** Document section follows **

I was just getting to know Victor at the time. In fact, the Worldcon was probably the breakthrough event in our friendship. What I really wanted to do at the con was to, um, hang out with Sharee, but she was having none of me. Ted White was cultivating Victor, and thus he had an in to the good parties. I glommed onto Victor. I got into the good parties.

What I did at the good parties was get heavily sercon and listen. I listened to a lot of BNFs (some of whom I knew) talk about Topic A. I didn't understand it. There were sheaves of paper purported to explain it all. Victor read assiduously and took part in the discussion. I was put off by the earnest hostility in the air. It intimidated me. I had nothing to say. I listened.

Likewise, at the fwa founding party, I sat on the side of the bed nearest the windows, got sercon, and listened. I found this discussion much more entertaining. Wit flowed like wine, and wine flowed very much like bheer. I laughed a lot. I took part in the voting for the first Past President. (I want to say that I voted for Teresa Nielsen Hayden, but, you know, I'm not sure she was even on the ballot. I don't believe she won. Who was it? Avedon Carol? I don't remember.) I didn't say anything. I was meek.

Mind you, I wanted to be a part of the fun. I was a part of it, in the sense that I was there and following what was going on and enjoying it. But I was on the sidelines, as it were. On the fringe.

Not long after the convention, Allyn Cadogan, Sharee, and Lucy Huntzinger published the first issue of Convention Girls' Digest, which was about that Worldcon. My copy has a note from Allyn written at the top: "Well, all right, if you must have your own copy . . . . Were you at that party? Why can't we remember you?"

At the time, it hurt that they didn't remember my presence. At this distance, it all makes a lot more sense.

On a psychosocial level, the reason I cannot be considered a founder of fwa is that I was not actively participating in the discussion -- or, for that matter, in the flow of wit. That's what made me more or less invisible, too. However, the more important reason is that I was not a fan writer. I hadn't even pubbed my one and only ish yet, so I barely even qualified as a neo. I was a fringe fan.

** End of Document section **

### [Assignment]
Copy the account of the Worldcon and the fwa founding party word for word, from start to finish. The records have nothing to do with the text.

** Dataset extract follows **

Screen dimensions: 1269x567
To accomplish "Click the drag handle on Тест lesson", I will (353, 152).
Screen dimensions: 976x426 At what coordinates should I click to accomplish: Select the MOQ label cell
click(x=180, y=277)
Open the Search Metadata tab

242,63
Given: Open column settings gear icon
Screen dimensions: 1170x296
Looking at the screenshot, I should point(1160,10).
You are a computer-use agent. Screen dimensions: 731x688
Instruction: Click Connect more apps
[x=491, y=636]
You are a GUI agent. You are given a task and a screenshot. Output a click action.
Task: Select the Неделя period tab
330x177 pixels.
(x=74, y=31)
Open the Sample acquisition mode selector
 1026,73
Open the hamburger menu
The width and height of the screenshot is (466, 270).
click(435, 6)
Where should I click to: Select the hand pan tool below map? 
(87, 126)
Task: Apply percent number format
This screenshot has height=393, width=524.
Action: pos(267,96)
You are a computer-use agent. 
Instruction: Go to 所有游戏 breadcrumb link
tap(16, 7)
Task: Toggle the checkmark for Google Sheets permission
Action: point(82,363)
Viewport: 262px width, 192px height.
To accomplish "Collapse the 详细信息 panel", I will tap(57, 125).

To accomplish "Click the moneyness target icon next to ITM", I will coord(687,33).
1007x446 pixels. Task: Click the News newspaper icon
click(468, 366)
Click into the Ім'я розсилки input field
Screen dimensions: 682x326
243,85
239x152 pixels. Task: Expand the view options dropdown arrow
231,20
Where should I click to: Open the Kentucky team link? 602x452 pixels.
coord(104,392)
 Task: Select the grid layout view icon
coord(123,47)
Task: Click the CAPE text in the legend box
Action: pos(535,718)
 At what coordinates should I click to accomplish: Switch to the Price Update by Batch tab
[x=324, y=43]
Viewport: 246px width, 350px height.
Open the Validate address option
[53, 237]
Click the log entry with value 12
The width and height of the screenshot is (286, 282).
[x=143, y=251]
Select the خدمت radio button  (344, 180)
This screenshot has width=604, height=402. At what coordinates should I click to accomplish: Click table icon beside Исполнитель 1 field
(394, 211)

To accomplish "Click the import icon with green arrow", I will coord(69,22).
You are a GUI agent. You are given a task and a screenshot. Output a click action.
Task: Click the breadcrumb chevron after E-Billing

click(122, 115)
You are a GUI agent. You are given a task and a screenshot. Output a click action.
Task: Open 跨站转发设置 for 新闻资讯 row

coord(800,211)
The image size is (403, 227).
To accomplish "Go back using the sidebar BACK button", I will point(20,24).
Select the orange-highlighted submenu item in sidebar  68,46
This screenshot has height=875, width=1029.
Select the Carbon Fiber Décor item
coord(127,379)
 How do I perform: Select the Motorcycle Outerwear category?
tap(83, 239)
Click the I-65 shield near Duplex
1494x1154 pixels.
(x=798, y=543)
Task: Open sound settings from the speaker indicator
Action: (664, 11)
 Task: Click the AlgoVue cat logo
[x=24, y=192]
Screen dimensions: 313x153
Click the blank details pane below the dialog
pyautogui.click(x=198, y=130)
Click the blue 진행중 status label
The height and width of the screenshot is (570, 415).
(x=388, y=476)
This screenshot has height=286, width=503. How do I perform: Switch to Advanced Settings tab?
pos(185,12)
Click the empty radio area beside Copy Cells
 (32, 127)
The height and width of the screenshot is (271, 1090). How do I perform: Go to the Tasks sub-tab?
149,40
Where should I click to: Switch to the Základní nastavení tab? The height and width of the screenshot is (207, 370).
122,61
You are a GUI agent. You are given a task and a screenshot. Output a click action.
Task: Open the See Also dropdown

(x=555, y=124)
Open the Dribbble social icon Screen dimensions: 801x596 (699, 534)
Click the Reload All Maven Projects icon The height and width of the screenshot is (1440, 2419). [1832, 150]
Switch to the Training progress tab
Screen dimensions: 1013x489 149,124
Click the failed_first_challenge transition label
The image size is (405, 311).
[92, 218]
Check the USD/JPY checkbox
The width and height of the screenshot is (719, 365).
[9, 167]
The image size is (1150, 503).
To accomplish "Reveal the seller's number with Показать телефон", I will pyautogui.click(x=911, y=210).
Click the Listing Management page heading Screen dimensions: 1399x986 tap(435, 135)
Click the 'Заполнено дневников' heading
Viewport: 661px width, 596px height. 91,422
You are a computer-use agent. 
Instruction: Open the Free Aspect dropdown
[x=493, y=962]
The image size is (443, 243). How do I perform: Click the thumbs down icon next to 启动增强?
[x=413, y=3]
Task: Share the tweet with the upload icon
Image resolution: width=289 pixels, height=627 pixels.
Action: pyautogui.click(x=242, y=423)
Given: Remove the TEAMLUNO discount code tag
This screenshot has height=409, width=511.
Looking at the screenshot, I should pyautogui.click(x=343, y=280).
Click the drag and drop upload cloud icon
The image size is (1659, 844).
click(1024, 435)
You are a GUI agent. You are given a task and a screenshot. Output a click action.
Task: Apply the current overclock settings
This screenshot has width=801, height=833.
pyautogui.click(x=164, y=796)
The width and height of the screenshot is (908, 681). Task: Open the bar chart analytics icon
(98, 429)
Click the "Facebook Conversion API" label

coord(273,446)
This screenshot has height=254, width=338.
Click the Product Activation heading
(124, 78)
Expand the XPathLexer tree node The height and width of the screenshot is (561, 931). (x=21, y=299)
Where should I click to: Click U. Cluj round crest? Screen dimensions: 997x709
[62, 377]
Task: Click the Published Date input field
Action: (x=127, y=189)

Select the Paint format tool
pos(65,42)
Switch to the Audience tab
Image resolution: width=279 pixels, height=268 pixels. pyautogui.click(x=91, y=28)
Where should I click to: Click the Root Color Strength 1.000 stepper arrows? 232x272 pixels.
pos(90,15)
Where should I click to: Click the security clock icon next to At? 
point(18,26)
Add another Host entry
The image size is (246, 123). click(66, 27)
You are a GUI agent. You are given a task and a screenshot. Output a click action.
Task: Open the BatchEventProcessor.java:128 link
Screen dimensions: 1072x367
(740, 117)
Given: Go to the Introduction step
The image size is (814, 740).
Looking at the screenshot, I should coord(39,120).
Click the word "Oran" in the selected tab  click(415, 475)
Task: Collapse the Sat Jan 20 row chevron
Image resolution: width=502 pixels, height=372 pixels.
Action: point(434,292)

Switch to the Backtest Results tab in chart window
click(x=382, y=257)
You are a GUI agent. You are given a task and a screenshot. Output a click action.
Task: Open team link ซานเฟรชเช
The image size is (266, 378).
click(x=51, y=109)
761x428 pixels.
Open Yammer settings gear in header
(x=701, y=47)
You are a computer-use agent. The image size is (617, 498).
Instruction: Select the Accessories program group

** End of Dataset extract **

### [Solution for this problem]
I was just getting to know Victor at the time. In fact, the Worldcon was probably the breakthrough event in our friendship. What I really wanted to do at the con was to, um, hang out with Sharee, but she was having none of me. Ted White was cultivating Victor, and thus he had an in to the good parties. I glommed onto Victor. I got into the good parties.

What I did at the good parties was get heavily sercon and listen. I listened to a lot of BNFs (some of whom I knew) talk about Topic A. I didn't understand it. There were sheaves of paper purported to explain it all. Victor read assiduously and took part in the discussion. I was put off by the earnest hostility in the air. It intimidated me. I had nothing to say. I listened.

Likewise, at the fwa founding party, I sat on the side of the bed nearest the windows, got sercon, and listened. I found this discussion much more entertaining. Wit flowed like wine, and wine flowed very much like bheer. I laughed a lot. I took part in the voting for the first Past President. (I want to say that I voted for Teresa Nielsen Hayden, but, you know, I'm not sure she was even on the ballot. I don't believe she won. Who was it? Avedon Carol? I don't remember.) I didn't say anything. I was meek.

Mind you, I wanted to be a part of the fun. I was a part of it, in the sense that I was there and following what was going on and enjoying it. But I was on the sidelines, as it were. On the fringe.

Not long after the convention, Allyn Cadogan, Sharee, and Lucy Huntzinger published the first issue of Convention Girls' Digest, which was about that Worldcon. My copy has a note from Allyn written at the top: "Well, all right, if you must have your own copy . . . . Were you at that party? Why can't we remember you?"

At the time, it hurt that they didn't remember my presence. At this distance, it all makes a lot more sense.

On a psychosocial level, the reason I cannot be considered a founder of fwa is that I was not actively participating in the discussion -- or, for that matter, in the flow of wit. That's what made me more or less invisible, too. However, the more important reason is that I was not a fan writer. I hadn't even pubbed my one and only ish yet, so I barely even qualified as a neo. I was a fringe fan.